Often, a party in the middle of a contractual chain can find itself tempted to argue one thing up the chain to its employer, and the exact opposite down the chain to its subcontractor. In Beumer v Vinci, the court had words of warning for contractors in this position, and refused to enforce an adjudicator’s decision where the adjudicator had failed to disclose his involvement in a related adjudication with another party in the chain.
Judge Peter Fraser QC took “a very dim view” of Beumer’s conduct, although it was doing what any number of contractors before it have done, namely arguing as against its sub-subcontractor, Logan, that contractual completion (Airport Operational Readiness or AOR) had not been achieved by a particular date, and the exact opposite, that it had been achieved, against Vinci, the main contractor up the line.
The contract (which was on the NEC3 standard form Option A, with dispute resolution clause W2) was for the baggage handling system at the South Terminal of Gatwick Airport. Vinci was the main contractor, and its subcontractor was Beumer. The subcontract was on the NEC3 standard form of Subcontract. Beumer engaged a sub-subcontractor, Logan, to install the till tray sorter. Disputes arose on both the subcontract and the sub-subcontract, and these were referred to adjudication.
Dr Cyrill Chern was one of three named parties for resolving disputes both in the main contract and the subcontract, and therefore seemed like the perfect candidate to adjudicate both disputes. Dr Chern was appointed in an adjudication between Beumer and Logan, and one between Beumer and Vinci.

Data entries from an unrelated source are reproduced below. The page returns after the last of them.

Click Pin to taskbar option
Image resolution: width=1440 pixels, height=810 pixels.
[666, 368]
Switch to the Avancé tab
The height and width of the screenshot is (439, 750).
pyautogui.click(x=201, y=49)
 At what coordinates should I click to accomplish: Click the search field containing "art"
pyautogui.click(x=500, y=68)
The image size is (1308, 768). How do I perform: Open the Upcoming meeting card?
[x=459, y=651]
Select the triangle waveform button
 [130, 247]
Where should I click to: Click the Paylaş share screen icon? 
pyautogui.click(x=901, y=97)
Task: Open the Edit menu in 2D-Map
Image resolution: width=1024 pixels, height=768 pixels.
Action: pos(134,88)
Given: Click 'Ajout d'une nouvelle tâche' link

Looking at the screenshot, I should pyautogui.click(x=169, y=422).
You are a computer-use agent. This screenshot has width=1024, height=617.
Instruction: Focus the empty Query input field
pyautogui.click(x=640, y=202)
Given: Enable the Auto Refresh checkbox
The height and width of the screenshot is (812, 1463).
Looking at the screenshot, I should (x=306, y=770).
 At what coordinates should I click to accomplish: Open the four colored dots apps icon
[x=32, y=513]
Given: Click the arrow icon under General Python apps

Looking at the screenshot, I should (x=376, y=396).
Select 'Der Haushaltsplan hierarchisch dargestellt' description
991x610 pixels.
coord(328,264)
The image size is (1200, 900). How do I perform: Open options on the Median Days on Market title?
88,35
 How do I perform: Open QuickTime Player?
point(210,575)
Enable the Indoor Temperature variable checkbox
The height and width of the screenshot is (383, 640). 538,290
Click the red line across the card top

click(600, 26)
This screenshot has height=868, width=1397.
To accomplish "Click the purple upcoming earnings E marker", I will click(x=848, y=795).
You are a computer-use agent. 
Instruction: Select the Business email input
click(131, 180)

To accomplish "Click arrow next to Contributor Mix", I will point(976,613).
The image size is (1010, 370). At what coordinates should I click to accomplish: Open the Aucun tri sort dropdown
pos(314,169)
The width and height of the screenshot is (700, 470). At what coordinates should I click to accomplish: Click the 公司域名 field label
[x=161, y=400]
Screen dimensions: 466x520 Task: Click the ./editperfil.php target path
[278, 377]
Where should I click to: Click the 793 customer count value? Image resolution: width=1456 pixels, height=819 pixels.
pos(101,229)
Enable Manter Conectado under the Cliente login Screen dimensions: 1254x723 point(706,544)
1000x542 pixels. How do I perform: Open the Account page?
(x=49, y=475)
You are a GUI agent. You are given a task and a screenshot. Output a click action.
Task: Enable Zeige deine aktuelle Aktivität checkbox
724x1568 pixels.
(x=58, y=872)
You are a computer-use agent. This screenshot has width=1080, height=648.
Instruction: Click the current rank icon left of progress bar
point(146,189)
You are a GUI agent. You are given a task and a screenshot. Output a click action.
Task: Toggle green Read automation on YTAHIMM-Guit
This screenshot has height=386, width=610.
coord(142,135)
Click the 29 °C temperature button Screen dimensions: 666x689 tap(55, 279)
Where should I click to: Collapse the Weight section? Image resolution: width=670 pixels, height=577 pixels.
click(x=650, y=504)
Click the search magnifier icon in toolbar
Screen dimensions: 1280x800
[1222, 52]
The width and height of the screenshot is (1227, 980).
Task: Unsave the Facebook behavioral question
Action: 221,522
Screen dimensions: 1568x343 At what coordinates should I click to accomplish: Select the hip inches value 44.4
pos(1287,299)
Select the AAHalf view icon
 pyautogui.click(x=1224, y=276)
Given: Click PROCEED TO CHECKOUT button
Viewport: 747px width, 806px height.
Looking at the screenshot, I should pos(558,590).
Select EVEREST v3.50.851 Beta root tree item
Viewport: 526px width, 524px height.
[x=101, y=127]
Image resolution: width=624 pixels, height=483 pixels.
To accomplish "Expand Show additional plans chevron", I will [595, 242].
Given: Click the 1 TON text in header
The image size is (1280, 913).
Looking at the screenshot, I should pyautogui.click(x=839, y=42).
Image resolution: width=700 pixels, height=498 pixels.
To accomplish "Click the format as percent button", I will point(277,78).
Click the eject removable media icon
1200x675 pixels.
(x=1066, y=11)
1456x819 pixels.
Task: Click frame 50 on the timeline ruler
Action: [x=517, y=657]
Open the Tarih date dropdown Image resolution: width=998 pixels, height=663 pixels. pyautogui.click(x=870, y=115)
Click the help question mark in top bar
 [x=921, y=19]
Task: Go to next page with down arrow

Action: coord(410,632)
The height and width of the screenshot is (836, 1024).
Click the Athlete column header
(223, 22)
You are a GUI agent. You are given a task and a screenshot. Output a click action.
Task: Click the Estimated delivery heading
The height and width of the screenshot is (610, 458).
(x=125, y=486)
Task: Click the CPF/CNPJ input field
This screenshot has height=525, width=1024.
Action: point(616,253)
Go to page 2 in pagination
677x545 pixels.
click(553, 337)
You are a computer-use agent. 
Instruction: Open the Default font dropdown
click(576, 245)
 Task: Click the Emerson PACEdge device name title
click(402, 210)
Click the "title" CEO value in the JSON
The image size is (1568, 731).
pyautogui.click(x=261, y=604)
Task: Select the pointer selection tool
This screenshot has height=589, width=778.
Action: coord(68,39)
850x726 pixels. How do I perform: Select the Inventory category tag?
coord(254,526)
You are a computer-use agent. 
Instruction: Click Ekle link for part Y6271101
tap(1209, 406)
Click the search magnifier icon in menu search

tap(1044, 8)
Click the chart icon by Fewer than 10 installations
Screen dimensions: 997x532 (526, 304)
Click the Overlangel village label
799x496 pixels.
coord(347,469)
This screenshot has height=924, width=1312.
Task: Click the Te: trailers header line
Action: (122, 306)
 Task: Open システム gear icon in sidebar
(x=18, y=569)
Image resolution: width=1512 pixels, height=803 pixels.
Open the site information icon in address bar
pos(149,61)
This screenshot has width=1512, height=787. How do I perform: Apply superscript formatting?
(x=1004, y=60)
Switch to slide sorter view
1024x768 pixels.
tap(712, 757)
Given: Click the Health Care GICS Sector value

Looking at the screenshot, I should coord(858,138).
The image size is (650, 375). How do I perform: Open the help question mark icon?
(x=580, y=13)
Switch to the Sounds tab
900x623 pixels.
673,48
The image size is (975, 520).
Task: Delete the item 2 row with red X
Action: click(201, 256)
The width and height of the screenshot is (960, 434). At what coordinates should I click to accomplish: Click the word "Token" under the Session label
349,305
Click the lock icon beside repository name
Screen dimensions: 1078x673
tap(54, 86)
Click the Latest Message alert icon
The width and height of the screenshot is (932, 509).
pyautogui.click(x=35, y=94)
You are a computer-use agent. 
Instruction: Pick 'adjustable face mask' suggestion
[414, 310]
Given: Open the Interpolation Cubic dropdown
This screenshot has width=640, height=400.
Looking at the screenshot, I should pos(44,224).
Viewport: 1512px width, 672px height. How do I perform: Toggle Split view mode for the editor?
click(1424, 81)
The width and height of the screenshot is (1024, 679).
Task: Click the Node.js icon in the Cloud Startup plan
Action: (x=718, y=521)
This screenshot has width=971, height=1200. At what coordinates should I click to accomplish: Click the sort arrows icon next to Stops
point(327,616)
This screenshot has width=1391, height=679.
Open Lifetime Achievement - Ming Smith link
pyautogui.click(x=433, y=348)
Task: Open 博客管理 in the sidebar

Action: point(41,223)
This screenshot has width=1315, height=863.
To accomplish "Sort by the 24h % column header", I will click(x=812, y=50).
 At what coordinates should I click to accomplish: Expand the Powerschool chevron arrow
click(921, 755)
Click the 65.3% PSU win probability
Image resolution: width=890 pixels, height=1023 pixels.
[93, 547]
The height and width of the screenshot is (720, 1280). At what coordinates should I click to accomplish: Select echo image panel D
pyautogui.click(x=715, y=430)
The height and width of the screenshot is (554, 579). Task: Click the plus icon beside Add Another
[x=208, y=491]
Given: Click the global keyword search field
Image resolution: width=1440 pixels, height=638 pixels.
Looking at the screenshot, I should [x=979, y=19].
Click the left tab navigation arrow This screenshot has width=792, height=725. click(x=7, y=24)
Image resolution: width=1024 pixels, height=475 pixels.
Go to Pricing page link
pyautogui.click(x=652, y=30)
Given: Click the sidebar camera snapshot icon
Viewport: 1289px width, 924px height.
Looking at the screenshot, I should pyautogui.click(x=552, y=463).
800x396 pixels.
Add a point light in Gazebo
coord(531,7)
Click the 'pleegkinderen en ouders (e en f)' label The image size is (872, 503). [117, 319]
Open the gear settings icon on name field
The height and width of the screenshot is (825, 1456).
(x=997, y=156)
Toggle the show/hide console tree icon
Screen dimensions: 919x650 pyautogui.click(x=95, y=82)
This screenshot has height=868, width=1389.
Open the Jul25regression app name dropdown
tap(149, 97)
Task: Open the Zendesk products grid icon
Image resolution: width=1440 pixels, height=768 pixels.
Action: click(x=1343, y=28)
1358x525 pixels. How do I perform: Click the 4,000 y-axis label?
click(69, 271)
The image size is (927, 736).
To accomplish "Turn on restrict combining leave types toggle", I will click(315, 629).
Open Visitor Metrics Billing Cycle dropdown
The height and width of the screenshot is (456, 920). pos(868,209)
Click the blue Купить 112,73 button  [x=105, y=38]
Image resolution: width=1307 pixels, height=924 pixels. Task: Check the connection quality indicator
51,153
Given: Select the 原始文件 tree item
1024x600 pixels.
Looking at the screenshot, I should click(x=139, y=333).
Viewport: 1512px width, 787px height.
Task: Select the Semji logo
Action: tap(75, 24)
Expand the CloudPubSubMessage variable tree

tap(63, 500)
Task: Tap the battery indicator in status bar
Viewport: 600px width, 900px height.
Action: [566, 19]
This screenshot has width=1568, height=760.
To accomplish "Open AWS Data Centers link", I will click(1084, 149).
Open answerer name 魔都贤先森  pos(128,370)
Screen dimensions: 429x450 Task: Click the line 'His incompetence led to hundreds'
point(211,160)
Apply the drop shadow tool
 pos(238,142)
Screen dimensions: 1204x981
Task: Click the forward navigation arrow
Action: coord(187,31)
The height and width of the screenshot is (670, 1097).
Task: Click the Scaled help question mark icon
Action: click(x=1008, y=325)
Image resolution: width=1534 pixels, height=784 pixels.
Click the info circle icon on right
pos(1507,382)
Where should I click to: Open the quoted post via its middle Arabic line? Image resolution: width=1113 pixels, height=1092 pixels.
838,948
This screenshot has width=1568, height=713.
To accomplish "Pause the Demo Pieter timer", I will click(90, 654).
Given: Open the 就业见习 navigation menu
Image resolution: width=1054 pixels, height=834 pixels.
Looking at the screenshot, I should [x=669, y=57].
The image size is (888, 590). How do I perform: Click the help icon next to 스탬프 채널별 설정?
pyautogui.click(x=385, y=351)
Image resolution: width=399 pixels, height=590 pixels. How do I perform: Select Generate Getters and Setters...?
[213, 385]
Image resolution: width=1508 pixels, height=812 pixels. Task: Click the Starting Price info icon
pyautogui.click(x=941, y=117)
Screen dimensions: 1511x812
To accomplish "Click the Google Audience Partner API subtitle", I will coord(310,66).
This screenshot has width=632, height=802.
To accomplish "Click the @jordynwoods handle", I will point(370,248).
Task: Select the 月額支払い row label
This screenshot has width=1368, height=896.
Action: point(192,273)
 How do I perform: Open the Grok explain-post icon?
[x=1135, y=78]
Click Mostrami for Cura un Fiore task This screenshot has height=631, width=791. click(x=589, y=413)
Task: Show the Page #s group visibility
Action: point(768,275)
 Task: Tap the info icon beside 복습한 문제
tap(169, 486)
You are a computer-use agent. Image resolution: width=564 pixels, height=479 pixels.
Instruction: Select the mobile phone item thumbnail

Subsequently Beumer entered into another dispute with Logan in which Beumer argued that Logan was late completing the subsubcontract works, and that second Beumer/Logan dispute was referred to Dr Chern for adjudication. Beumer also entered into a dispute with Vinci in which it argued that the works were complete in time as it was entitled to an extension of time as a result of Vinci instructions which it argued were compensation events. When Dr Chern came to be appointed in the Beumer/Vinci dispute, he did not inform Vinci of his involvement in the second Beumer/Logan adjudication.
Dr Chern found in favour of Beumer, that certain Vinci instructions were compensation events, and made certain declarations. Vinci refused to honour these declarations, and when Beumer applied for summary judgment to enforce the decision, Vinci objected on the grounds that there had been a breach of natural justice.
Noting that for a breach of natural justice to be sufficient to prevent enforcement of an adjudicator’s decision, the proceedings must have been obviously unfair, the judge considered that this was such a case. Had Dr Chern disclosed his involvement in the second Beumer/Logan adjudication, most of the problems that arose subsequently could have been avoided. Vinci could have sought disclosure of the submissions that Beumer had made in that related adjudication, and Dr Chern could and probably would have ordered disclosure of those submissions. The case offers some clear advice to adjudicators who are appointed to adjudicate related disputes, which is that disclosure is key.
The judge had some critical words for parties engaged in related adjudications in which they argued inconsistent sets of facts, stating that a director of a company could not have signed statements of truth in two sets of proceedings. He stated that “adjudication is not the wild west of dispute resolution.”
In our view, adjudication should not be the Wild West, but on occasion it can still be. There is a problem of parties advancing inconsistent cases in different adjudications. Lawyers involved in cases will consider their own ethical requirements in this regard, but what steps could be taken more generally to reduce the incidence of this tactic? One idea (which worked in this case, eventually) is to have a named dispute resolver for disputes at various levels in the chain. It is only because Dr Chern was adjudicator in both disputes that the issue arose and Vinci could find out what Beumer was doing. Another idea is to require (or request) that submissions and witness statements be verified by a statement of truth. That is not formally required in adjudication, and it is difficult to see how one would enforce a breach of a statement of truth. Nonetheless, if individual adjudicators were to ask for statements of truth, it could have a salutary impact on parties to adjudications.